Mental Health Issues in Condominiums
When a resident appears to be suffering from a mental illness, this can raise concerns for other residents, as well as for the resident in question. Depending upon the specific circumstances, many possibilities may merit consideration, including:
- Does the resident have family that might assist?
- Is the resident receiving any assistance from social or health services?
- Does it make sense to involve public authorities (such as the Police, Fire Department, Health Department, Municipal By-law Enforcement)?
- Should steps be taken to have a Guardian appointed for the resident?
A resident with a mental health illness has a disability, which a condominium corporation must take reasonable steps to accommodate (“to the point of undue hardship”). But at the end of the day, the other residents are also entitled to the peaceful enjoyment of their homes. These interests can be difficult to balance.

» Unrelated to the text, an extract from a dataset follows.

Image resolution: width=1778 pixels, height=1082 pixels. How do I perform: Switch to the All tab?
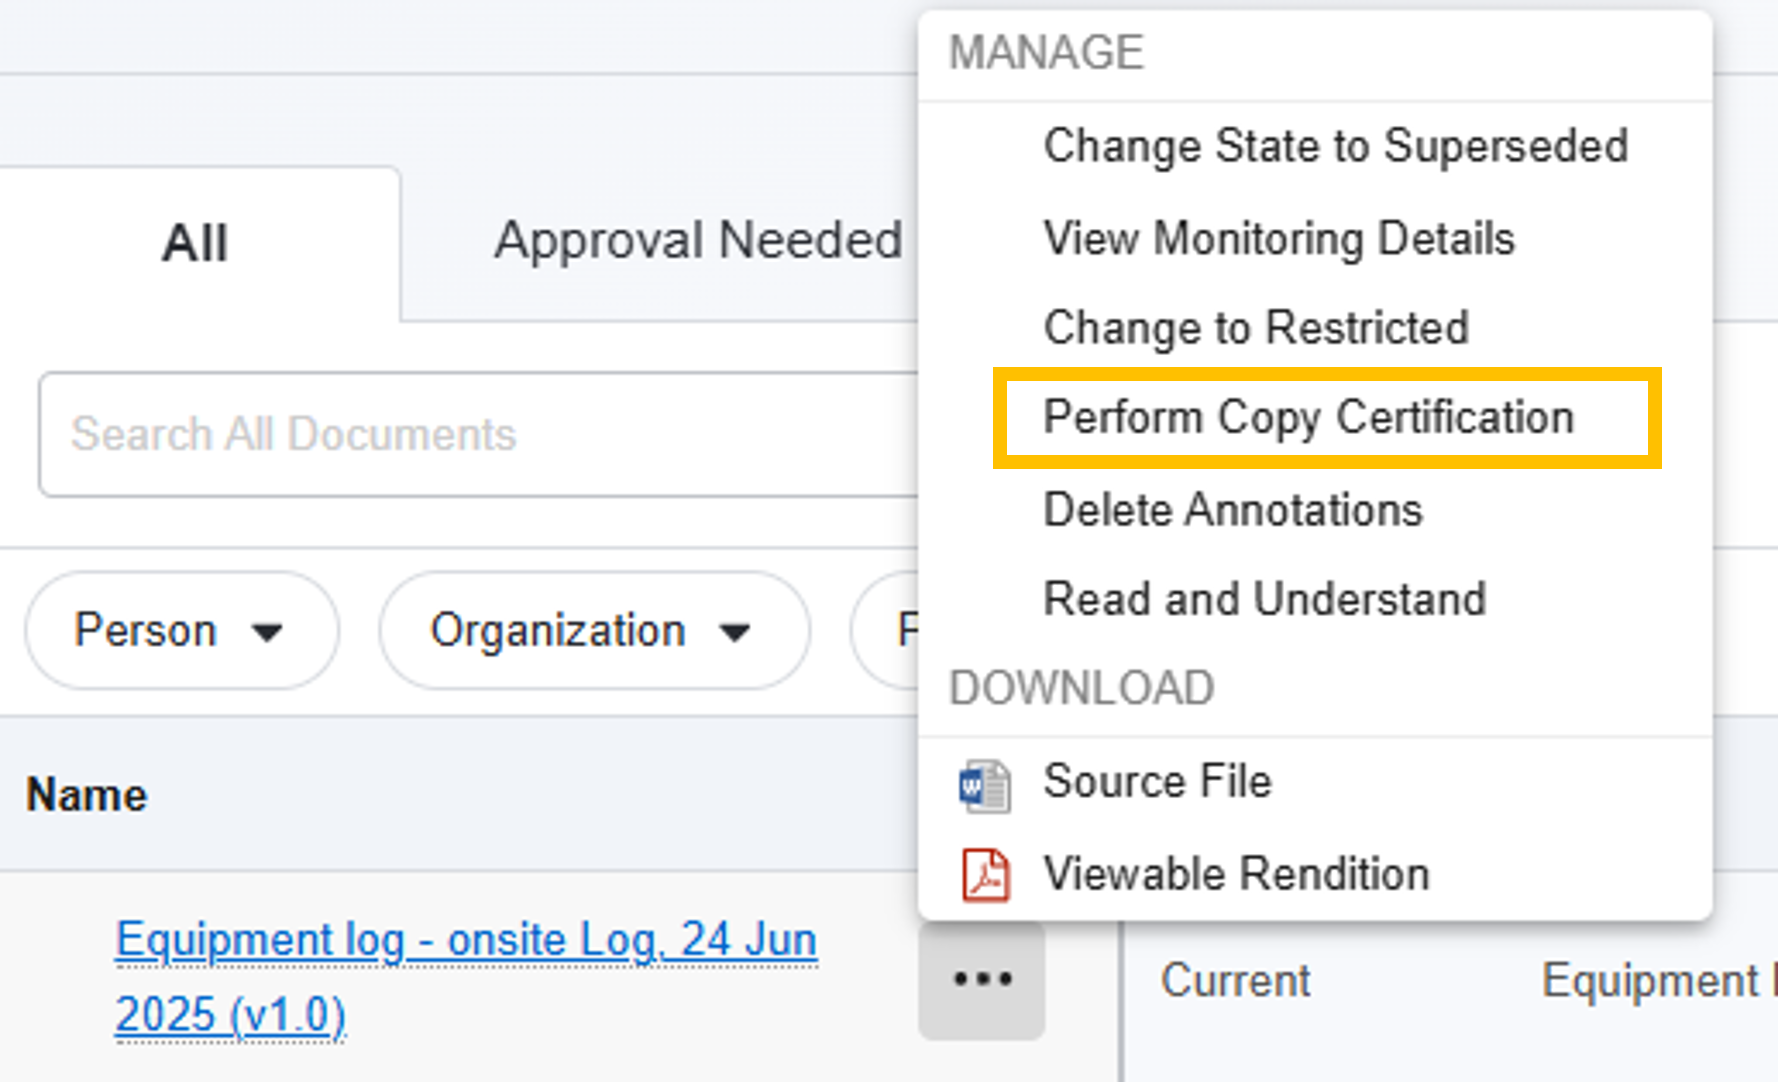(196, 243)
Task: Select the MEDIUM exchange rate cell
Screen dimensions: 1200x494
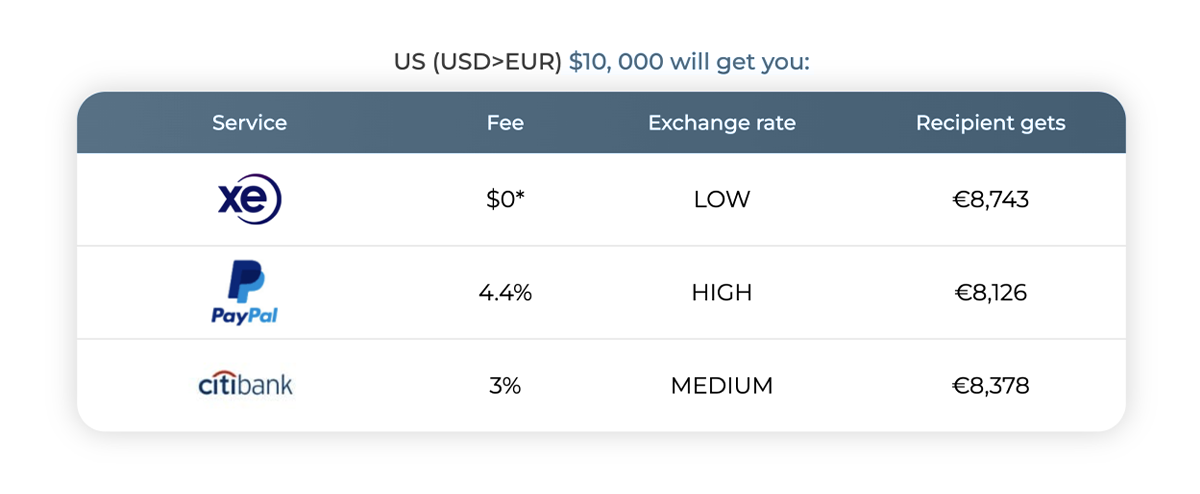Action: 722,386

If issues cannot be resolved by other means, a Court Application may provide a remedy. In such cases, it may also be necessary to arrange for appointment of a litigation guardian – usually the Public Guardian and Trustee – to navigate the Court process on behalf of the disabled resident. The recent case of York Condominium Corporation No. 301 v. James is one such example. In that case, the Public Guardian and Trustee was appointed as litigation guardian, and the Court subsequently ordered that the unit (owned by a resident with a mental illness) be vacated and sold.